Go to the line holding "The height and" in the data below. Return it and each line after it through the last, exactly, and skip the pictures.

>>>>>

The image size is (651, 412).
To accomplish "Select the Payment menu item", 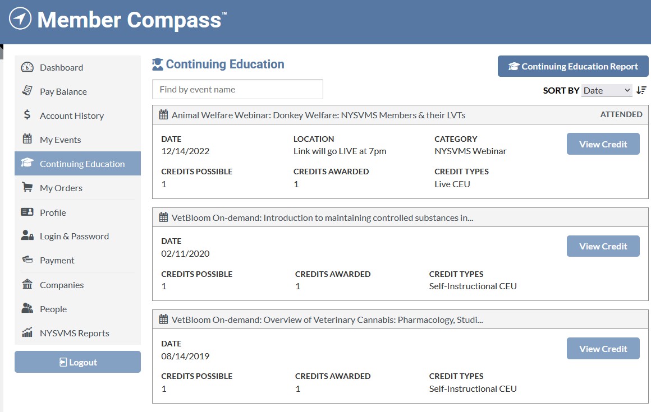I will point(57,260).
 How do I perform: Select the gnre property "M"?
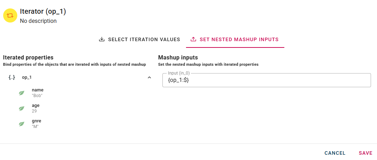point(36,124)
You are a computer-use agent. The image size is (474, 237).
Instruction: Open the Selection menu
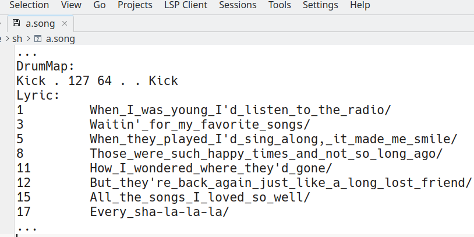29,5
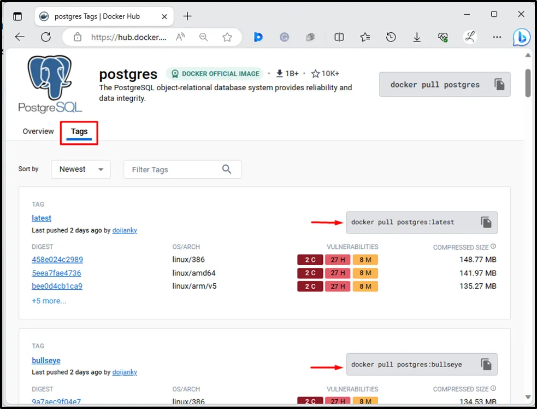Copy the postgres:latest pull command
Viewport: 537px width, 409px height.
point(486,222)

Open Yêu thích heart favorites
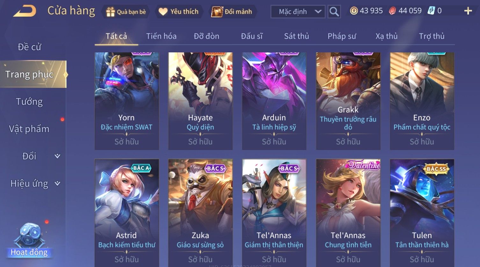pyautogui.click(x=163, y=12)
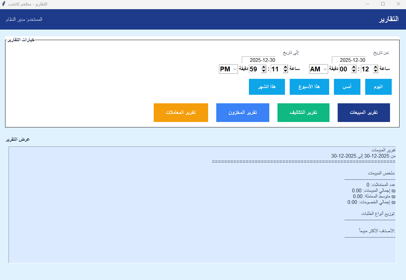Open the sales report (تقرير المبيعات)

coord(363,112)
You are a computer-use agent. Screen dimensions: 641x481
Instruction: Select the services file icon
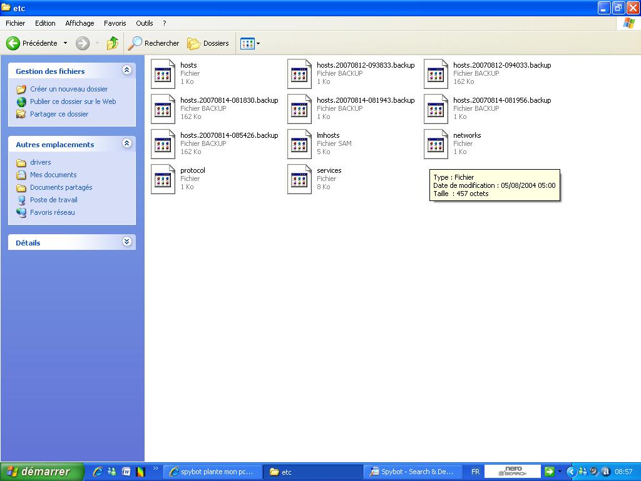point(300,179)
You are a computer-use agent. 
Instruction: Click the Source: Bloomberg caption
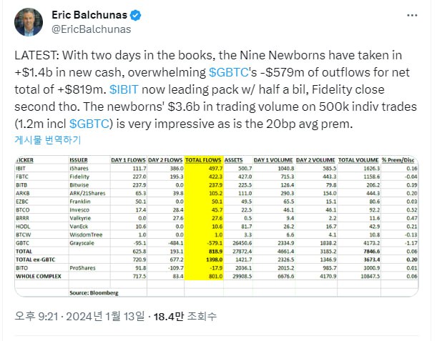tap(94, 293)
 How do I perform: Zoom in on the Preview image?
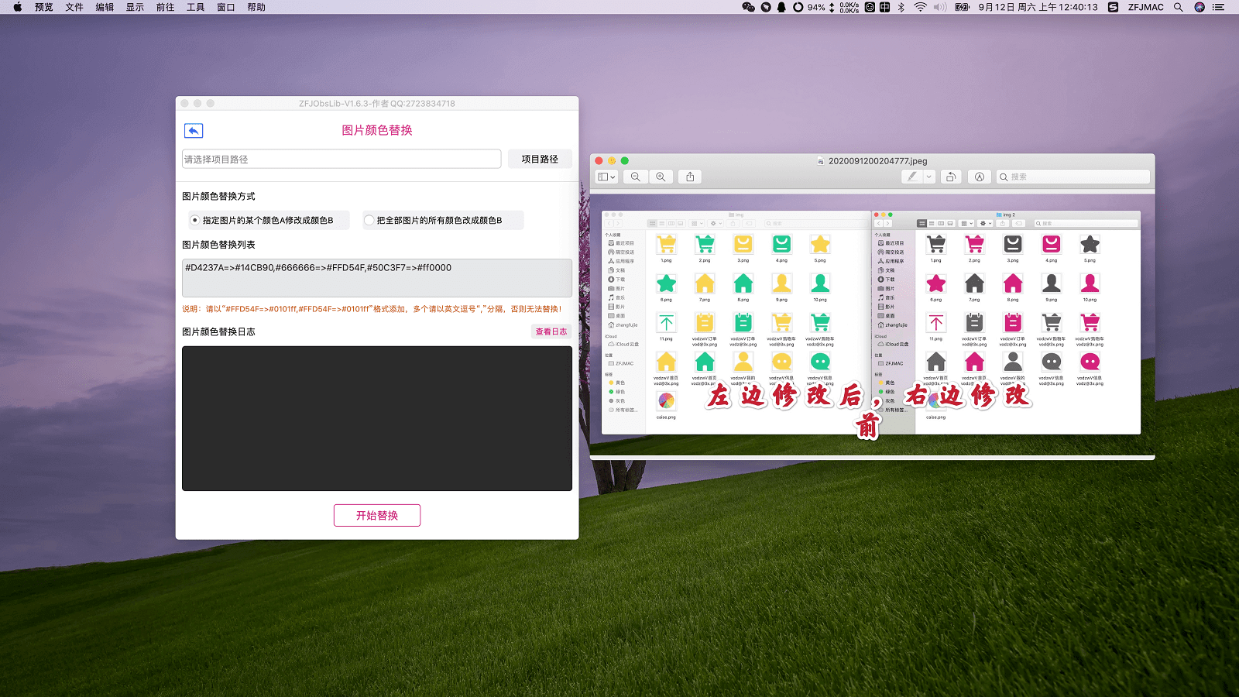661,177
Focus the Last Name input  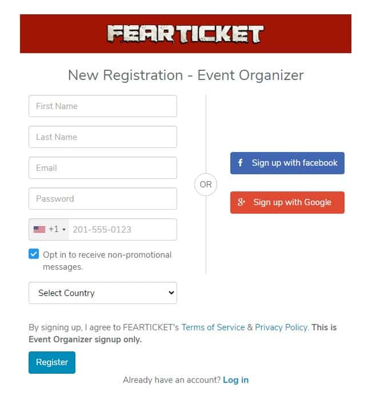(103, 137)
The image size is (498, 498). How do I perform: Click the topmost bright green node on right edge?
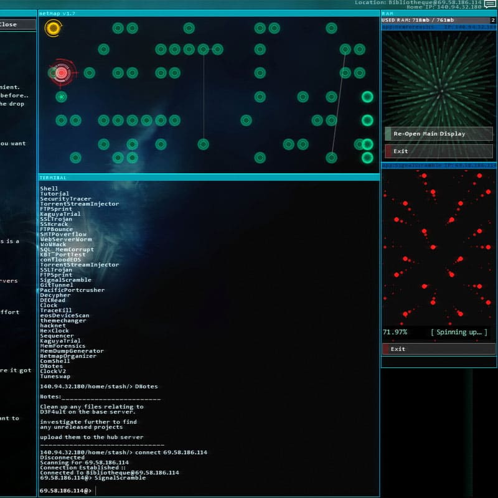pyautogui.click(x=367, y=96)
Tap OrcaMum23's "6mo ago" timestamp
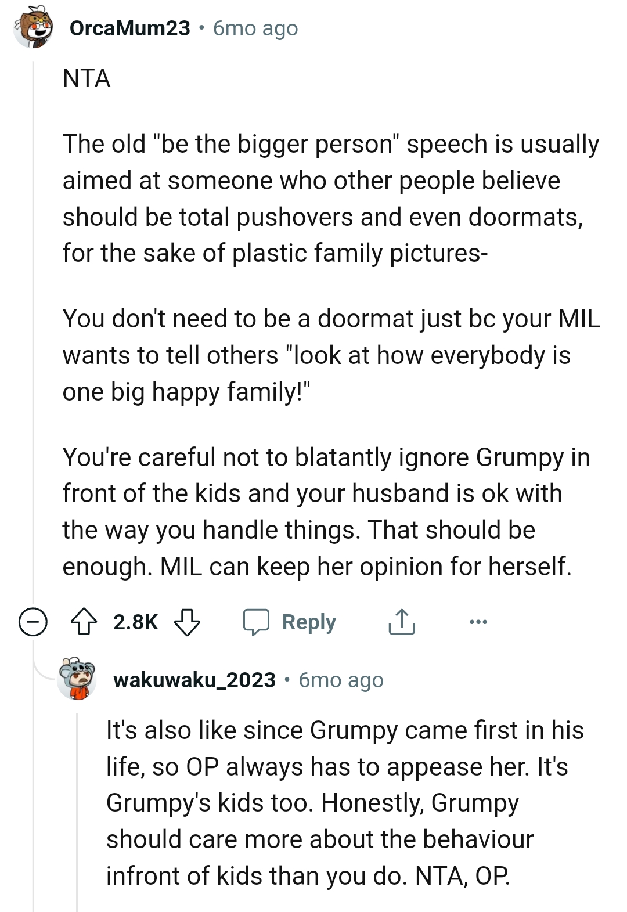 tap(255, 28)
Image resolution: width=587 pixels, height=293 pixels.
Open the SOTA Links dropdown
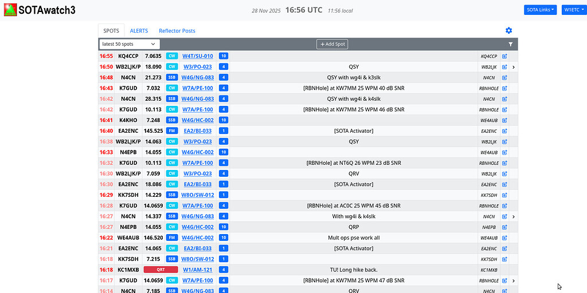[x=540, y=10]
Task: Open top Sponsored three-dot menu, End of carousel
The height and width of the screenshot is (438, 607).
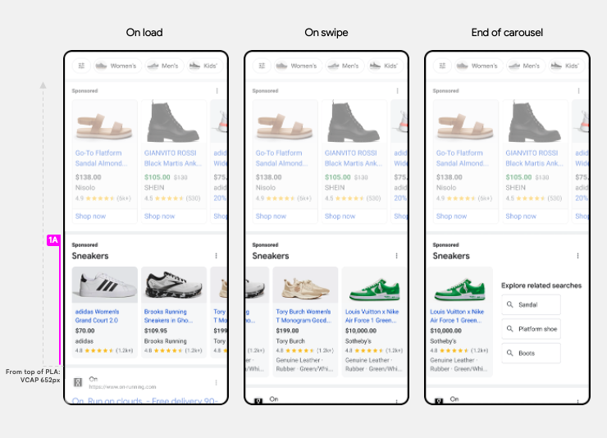Action: pyautogui.click(x=577, y=91)
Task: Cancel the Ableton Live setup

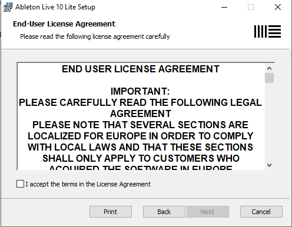Action: pyautogui.click(x=261, y=212)
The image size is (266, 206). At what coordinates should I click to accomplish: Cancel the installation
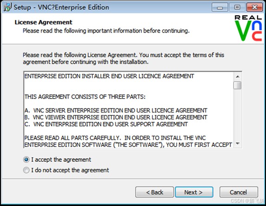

<<<<<

◆ **Exercise response**:
The height and width of the screenshot is (438, 607).
Action: pyautogui.click(x=577, y=91)
Task: Cancel the Ableton Live setup

Action: pyautogui.click(x=261, y=212)
The image size is (266, 206). At what coordinates should I click to accomplish: Cancel the installation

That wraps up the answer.